Financial Regulation
CSSF Sharpens Its 2026 Watch on Luxembourg Funds: Liquidity, Valuation, Fees and Cyber
Luxembourg's financial regulator has laid out a tougher 2026 agenda for the country's vast fund sector, promising closer scrutiny of liquidity, valuation, costs and digital resilience.

Luxembourg's financial regulator has set out a tougher supervisory agenda for the country's vast investment fund sector in 2026, signalling closer scrutiny across governance, liquidity, asset valuation, costs and fees, cyber resilience and sustainable-finance claims. The document, "The CSSF's 2026 priorities for supervising the investment fund sector," was published by the Commission de Surveillance du Secteur Financier (CSSF) on 31 March 2026 and picked up by Luxembourg's two main business outlets, Delano and Paperjam, at the end of May.

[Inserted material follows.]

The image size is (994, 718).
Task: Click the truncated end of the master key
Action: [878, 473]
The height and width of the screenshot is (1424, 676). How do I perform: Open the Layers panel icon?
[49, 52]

The tightening matters because Luxembourg is Europe's largest fund domicile and the world's second-largest after the United States by assets under management. According to the regulator, the sharpened focus is a direct response to persistent market volatility and a tense geopolitical backdrop.
Eight priority areas
The CSSF frames its work around eight priority areas: governance and operational risks; ICT and cyber risks; liquidity and credit risks; contagion risks and interconnectedness; asset valuation risk; sustainable finance; costs and fees; and money-laundering, terrorist-financing and proliferation-financing risks. The breadth signals a supervisor moving beyond any single theme toward a system-wide tightening.

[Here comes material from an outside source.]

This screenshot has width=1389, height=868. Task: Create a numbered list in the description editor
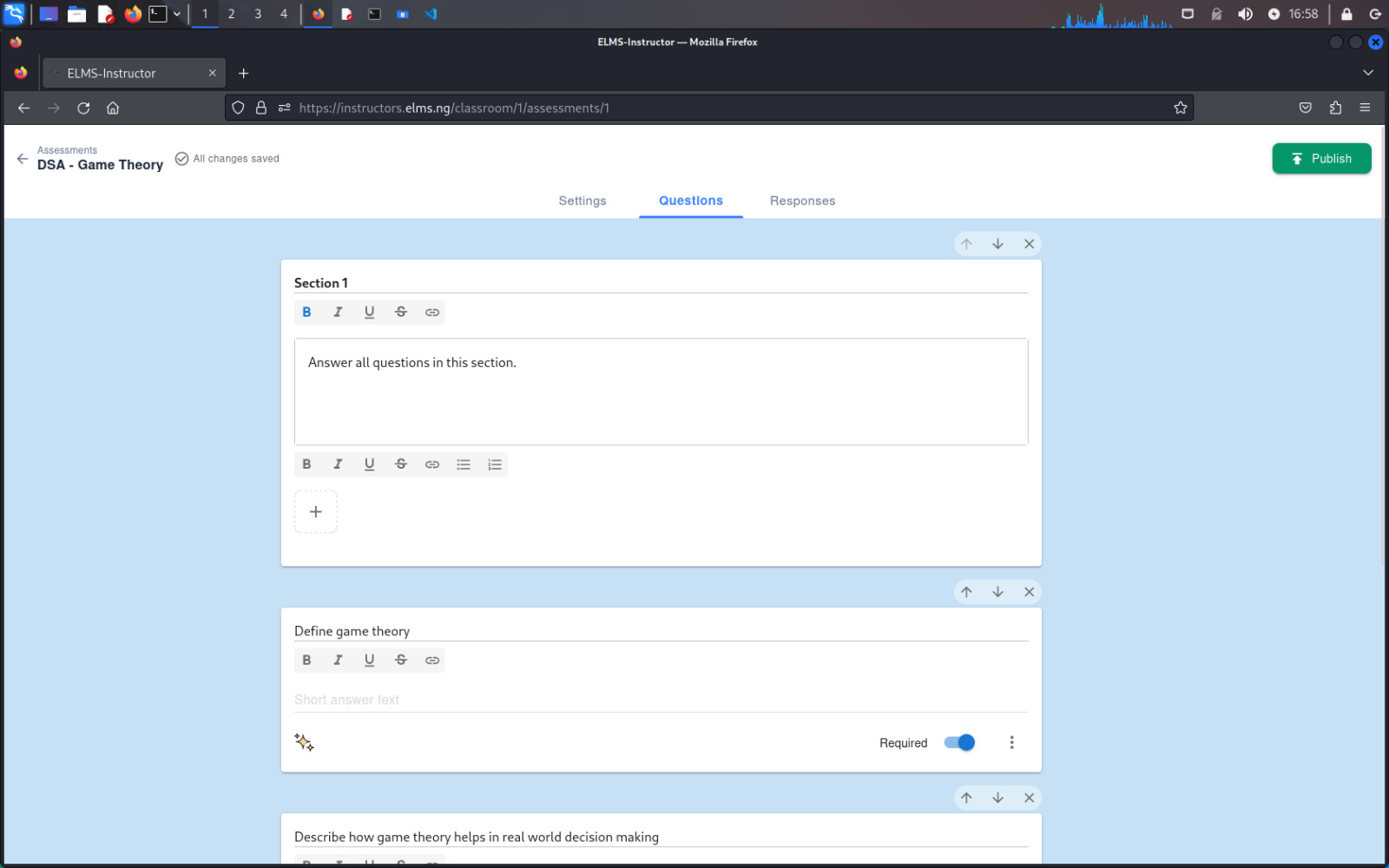pos(494,464)
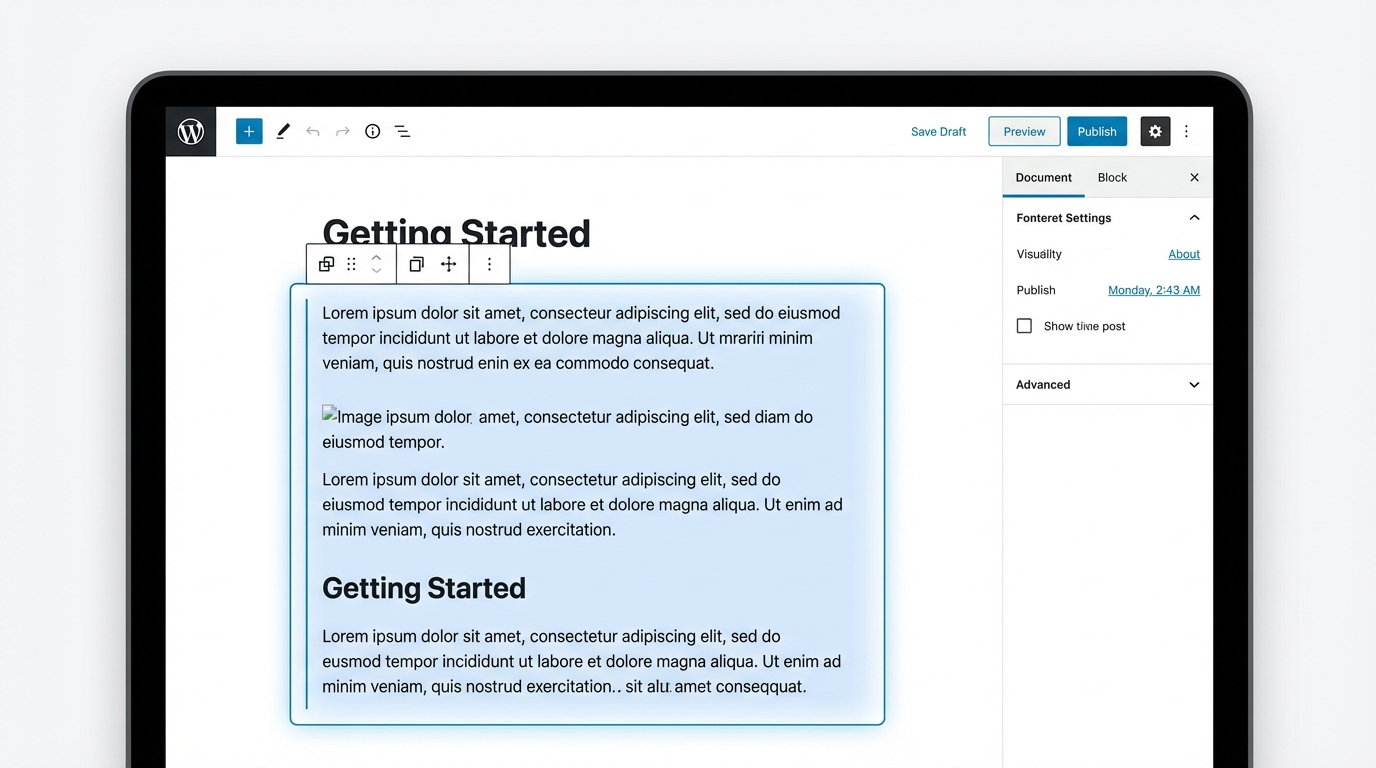Viewport: 1376px width, 768px height.
Task: Open the block List View icon
Action: [402, 131]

On liquidity, the regulator says it will conduct further thematic, sample-based reviews of the liquidity risk management processes used by investment fund managers (IFMs), with particular attention to managers of open-ended private-asset funds. Those reviews will also extend to credit risk management for funds carrying material private-debt exposure. The CSSF adds that supervisory stress tests will be further developed, "notably due to the geopolitical environment and rising market risks," to better monitor margin and collateral calls tied to financial derivative instruments and repurchase agreements, or repos.

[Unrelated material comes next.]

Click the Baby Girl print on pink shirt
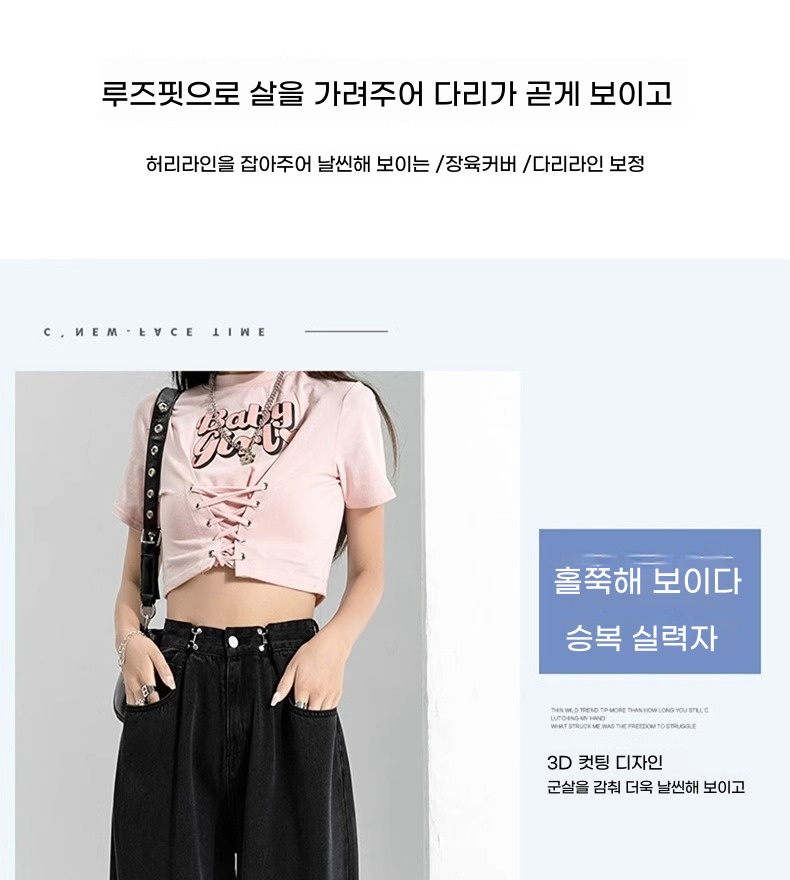Image resolution: width=790 pixels, height=880 pixels. point(242,435)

Valuation and the cost of investing
Valuation sits high on the list. The regulator says it will focus on on-site controls of how fund managers organise their valuation functions, complemented by thematic, sample-based reviews of open-ended private-asset funds and continuation funds.
Valuation remains a key supervisory priority, with notably a focus on on-site controls pertaining to the valuation organisation.
On costs and fees, the CSSF says it will verify that fund managers act in the best interest of investors and, in particular, prevent undue costs being charged to funds and the people who invest in them. The regulator will also continue specific risk monitoring of alternative investment funds (AIFs) and UCITS that carry higher levels of leverage.
DORA moves to the centre
One of the clearest signals is the regulator's emphasis on digital resilience. Embedding the EU's Digital Operational Resilience Act (DORA) into the supervisory work programmes of fund managers, alongside risk-based monitoring of how they implement it, is named as a key 2026 priority.
Incorporating Dora requirements into the supervisory work programmes of investment fund managers is a key priority for 2026.
The 2026 actions also draw on the European Securities and Markets Authority's Union Strategic Supervisory Priorities and on IOSCO's 2026 Work Program, anchoring the Luxembourg agenda in wider European and international supervisory thinking.
A separate push on sustainable finance
In a related communication published on 2 March 2026, the CSSF set out its sustainable-finance priorities. The regulator says it will continue to monitor fund managers' compliance with the Sustainable Finance Disclosure Regulation (SFDR), its regulatory technical standards and the EU Taxonomy Regulation, with the stated aim of increasing transparency for investors and guarding against greenwashing.
Taken together, the priorities mark a current and live development for a sector that underpins much of Luxembourg's economy, and they put fund managers on notice that 2026 will bring more on-site controls, more thematic reviews and a firmer line on costs, valuation and digital risk.
Frequently asked
- What did the CSSF announce for 2026?
- On 31 March 2026 the CSSF published its 2026 priorities for supervising Luxembourg's investment fund sector, setting out eight focus areas including governance, liquidity, asset valuation, costs and fees, cyber resilience under DORA, sustainable finance and anti-money-laundering controls.
- Why is the CSSF tightening supervision now?
- According to the regulator, the sharpened agenda responds to persistent market volatility and a tense geopolitical environment, and it draws on ESMA's Union Strategic Supervisory Priorities and IOSCO's 2026 Work Program.
- What role does DORA play in the 2026 priorities?
- The CSSF names embedding the EU's Digital Operational Resilience Act (DORA) into fund managers' supervisory work programmes, together with risk-based monitoring of its implementation, as a key 2026 priority.
- How does the CSSF address fund costs and valuation?
- The regulator says it will verify that managers act in investors' best interest and prevent undue costs, and it will run on-site controls of valuation organisation plus thematic reviews of open-ended private-asset and continuation funds.